Let’s assume you want to gain a foothold on an internal network and tunnel traffic back out to your C2 server. Typically, you’d probably choose a channel like HTTPS, since HTTPS traffic will almost certainly be common in any organization. The layer of encryption can make traffic inspection more difficult (though some organizations do perform SSL/TLS inspection). Alternatively, maybe you’d try to establish an SSH tunnel from your foothold to your C2 server for ease of use.

In both these cases, the use of egress filtering and web proxies can foil your plans. Even if HTTPS is allowed out, if your implant isn’t proxy-aware, its tunnel won’t go through the web proxy and will fail to reach your C2 server. Similarly, if SSH isn’t allowed out except for the few users who need it, you won’t get your tunnel (unless you specifically compromise one of those users).

A particularly challenging aspect of bypassing egress filtering is the “blind” nature of things; without preexisting knowledge of the target environment, you’re forced to guess what protocols will be allowed outbound. Therefore, it makes sense to choose the protocols that will have the best chance of working on the first try.

One egress method with a chance of succeeding where others fail is DNS tunneling. In this method, data is exchanged over DNS queries and responses. Since DNS is typically seen as a fairly innocuous protocol, it may be allowed outbound where other protocols, like SSH or HTTPS, will be blocked or sent through a proxy.

In order to overcome the challenge of restrictive egress filtering in assessments, we’ve experimented with a variety of DNS tunneling tools. We ended up settling on the tool Iodine, a DNS tunneling utility written in C that runs on a variety of platforms, including Linux, Windows, and macOS.

We’ve found Iodine to be reasonably stable and performant, well-documented, and easy to set up. Therefore, in this post we’ll examine some considerations to be aware of when preparing to use Iodine in an assessment.

Iodine in Action

Before moving on to considerations involved with using Iodine, let’s see what it looks like in action.

In the video above, the Iodine server component is run on the C2 server. The client then connects to the server, establishing the DNS tunnel. (Note that we’re using a real domain for this, but I’ve changed it in the video and redacted the server IP.)

The server and client components each create a dns0 interface, which uses the 10.0.0.0/24 subnet. Upon client connection, we can see that the IP address 10.0.0.2 has been assigned to the client machine. It’s then possible to connect via SSH to the client, effectively establishing control of the client over a DNS tunnel.

Brief Overview of DNS Tunneling

A very basic overview of DNS tunneling is provided in the diagram below.

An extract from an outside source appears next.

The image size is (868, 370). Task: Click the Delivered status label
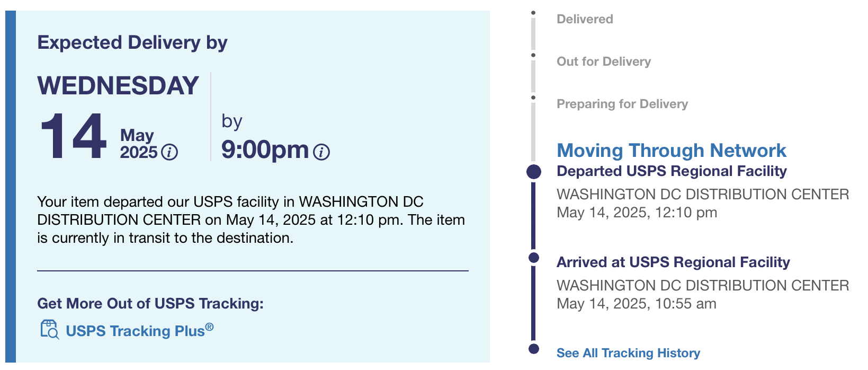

Essentially, all data is exchanged through DNS queries and responses; data is encoded in the hostname requests and the server’s responses, and will be decoded into something meaningful by the DNS tunneling tool. Because the size of DNS queries and responses is fairly limited compared to other protocols commonly used for C2, DNS tunnels need to send more traffic to achieve the same result and are thus slower.

Why Iodine?

Why did we choose Iodine over dnscat or a C2 framework that featured DNS tunneling? There are lots of tools that offer DNS tunneling capabilities, but Iodine proved to be stable, easy to set up, and performant. Some other tools we tried had stability issues or were too slow to realistically use. We didn’t want our testing constantly interrupted by a slow or unstable tunnel – those might be acceptable conditions for occasional data exfiltration, but certainly not for conducting a lengthy pentest.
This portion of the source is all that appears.